Start of Block
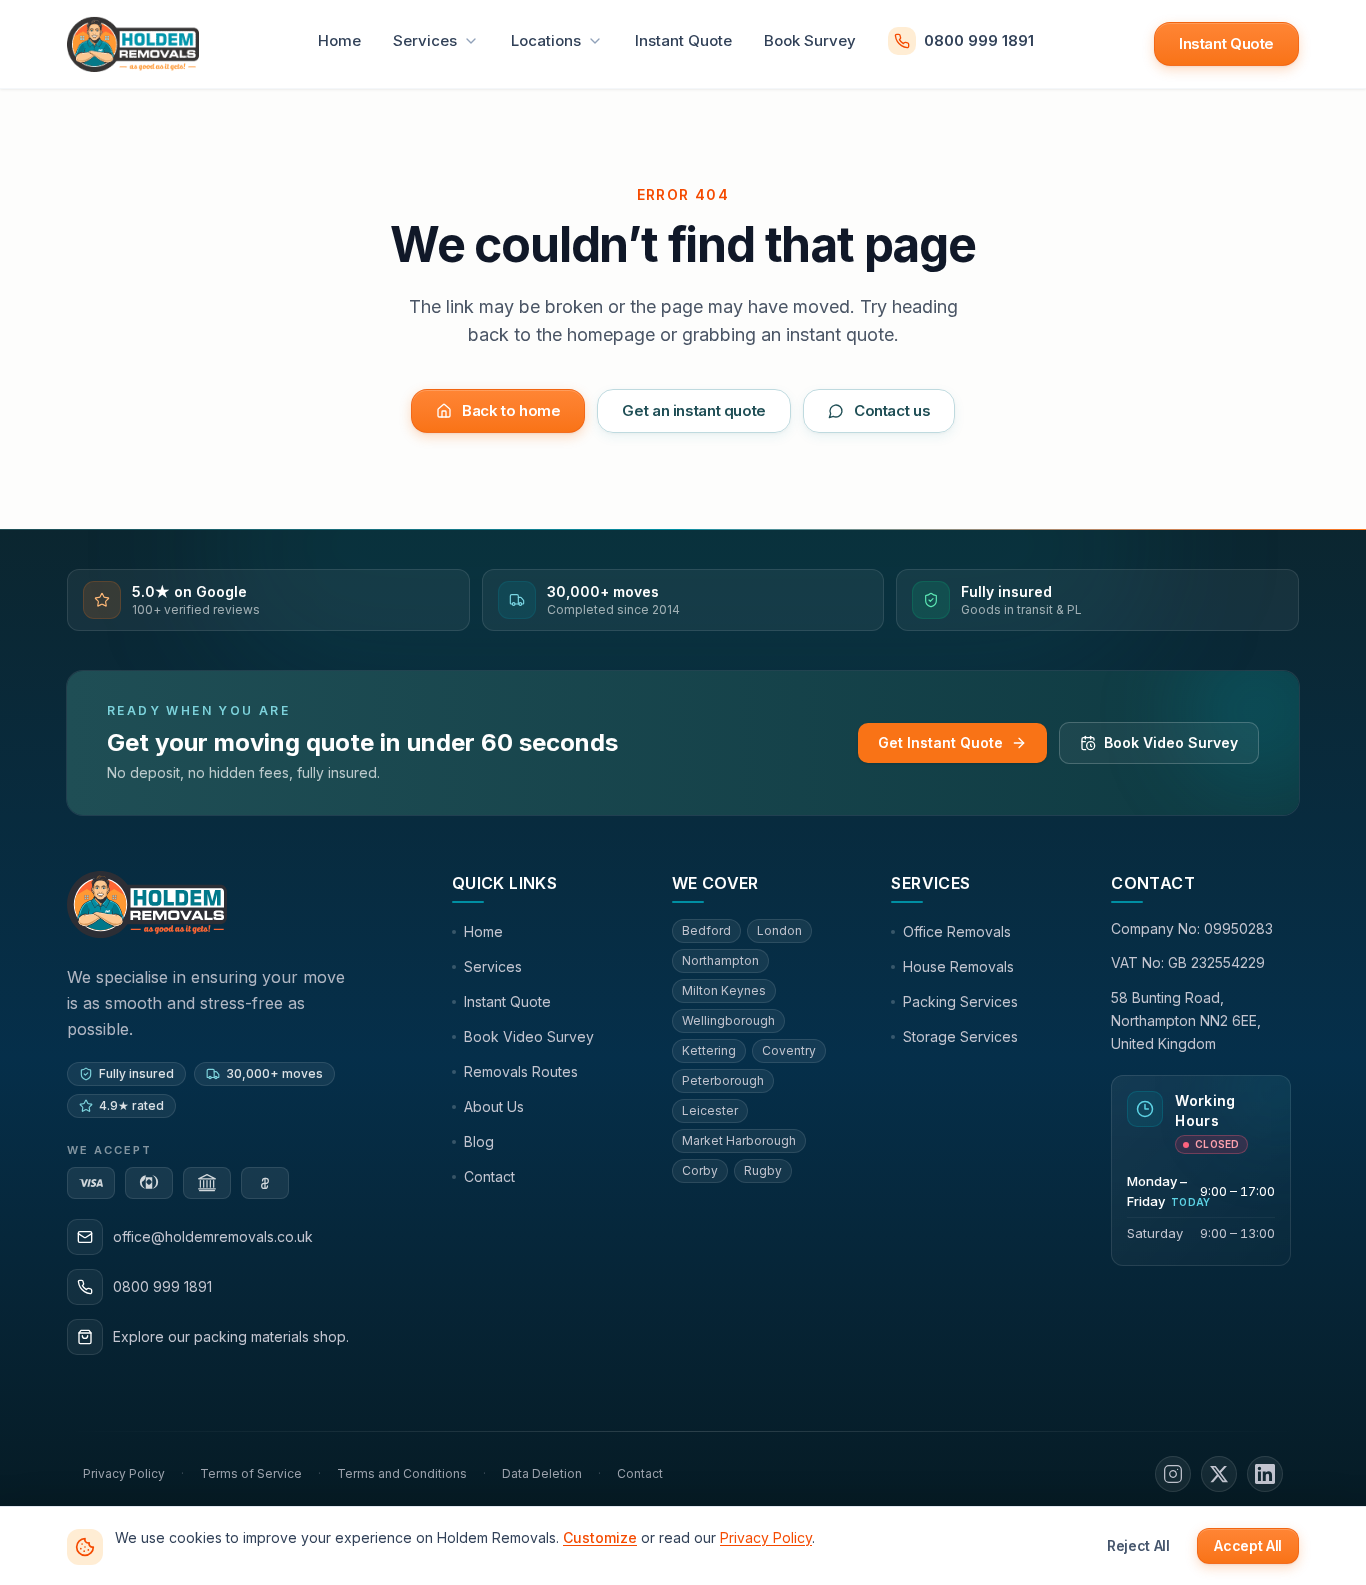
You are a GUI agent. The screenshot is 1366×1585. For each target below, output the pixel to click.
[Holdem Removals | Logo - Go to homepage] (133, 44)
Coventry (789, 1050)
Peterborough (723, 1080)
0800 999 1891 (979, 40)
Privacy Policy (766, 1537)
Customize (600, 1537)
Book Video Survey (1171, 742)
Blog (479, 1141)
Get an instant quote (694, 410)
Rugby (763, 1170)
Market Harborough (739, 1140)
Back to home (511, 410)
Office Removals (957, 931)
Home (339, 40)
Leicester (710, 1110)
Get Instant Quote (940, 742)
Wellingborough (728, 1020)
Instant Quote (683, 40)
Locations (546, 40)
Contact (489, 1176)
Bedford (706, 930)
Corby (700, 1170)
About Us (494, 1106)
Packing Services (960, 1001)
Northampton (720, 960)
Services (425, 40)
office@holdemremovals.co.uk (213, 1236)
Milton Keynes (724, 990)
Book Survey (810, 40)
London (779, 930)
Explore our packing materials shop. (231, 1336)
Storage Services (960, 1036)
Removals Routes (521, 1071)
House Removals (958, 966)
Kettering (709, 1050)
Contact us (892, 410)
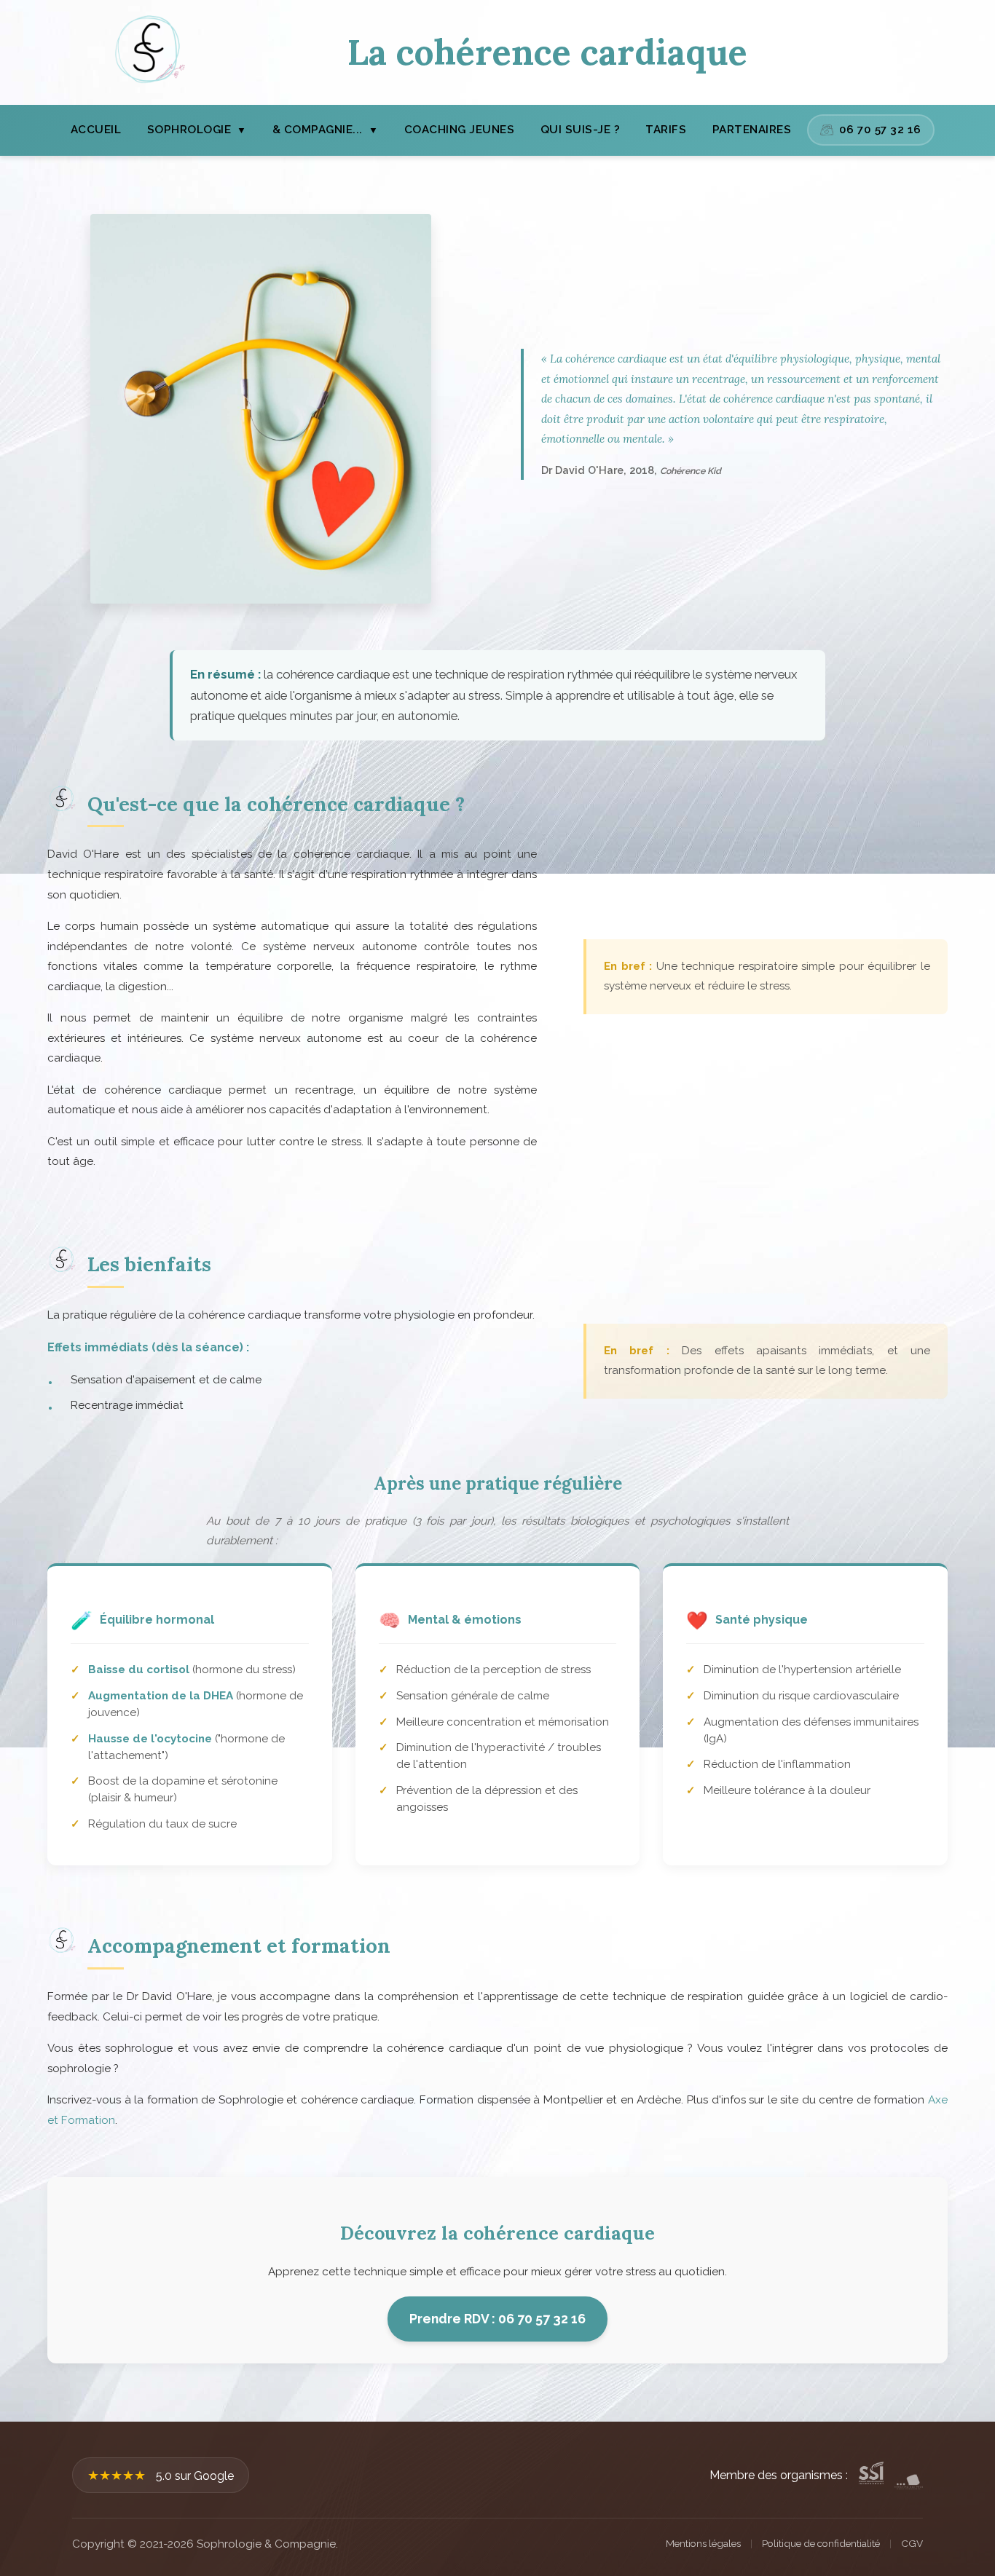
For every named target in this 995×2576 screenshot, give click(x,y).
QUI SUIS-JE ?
End of Block
§ About this task
An exact copy of the lines above between the line holding "Get Instant Quote (940, 742)" and the line holding "Contact us (892, 410)", inclusive, is the whole answer.

§ Result of the task
Get Instant Quote (940, 742)
Wellingborough (728, 1020)
Instant Quote (683, 40)
Locations (546, 40)
Contact (489, 1176)
Bedford (706, 930)
Corby (700, 1170)
About Us (494, 1106)
Packing Services (960, 1001)
Northampton (720, 960)
Services (425, 40)
office@holdemremovals.co.uk (213, 1236)
Milton Keynes (724, 990)
Book Survey (810, 40)
London (779, 930)
Explore our packing materials shop. (231, 1336)
Storage Services (960, 1036)
Removals Routes (521, 1071)
House Removals (958, 966)
Kettering (709, 1050)
Contact us (892, 410)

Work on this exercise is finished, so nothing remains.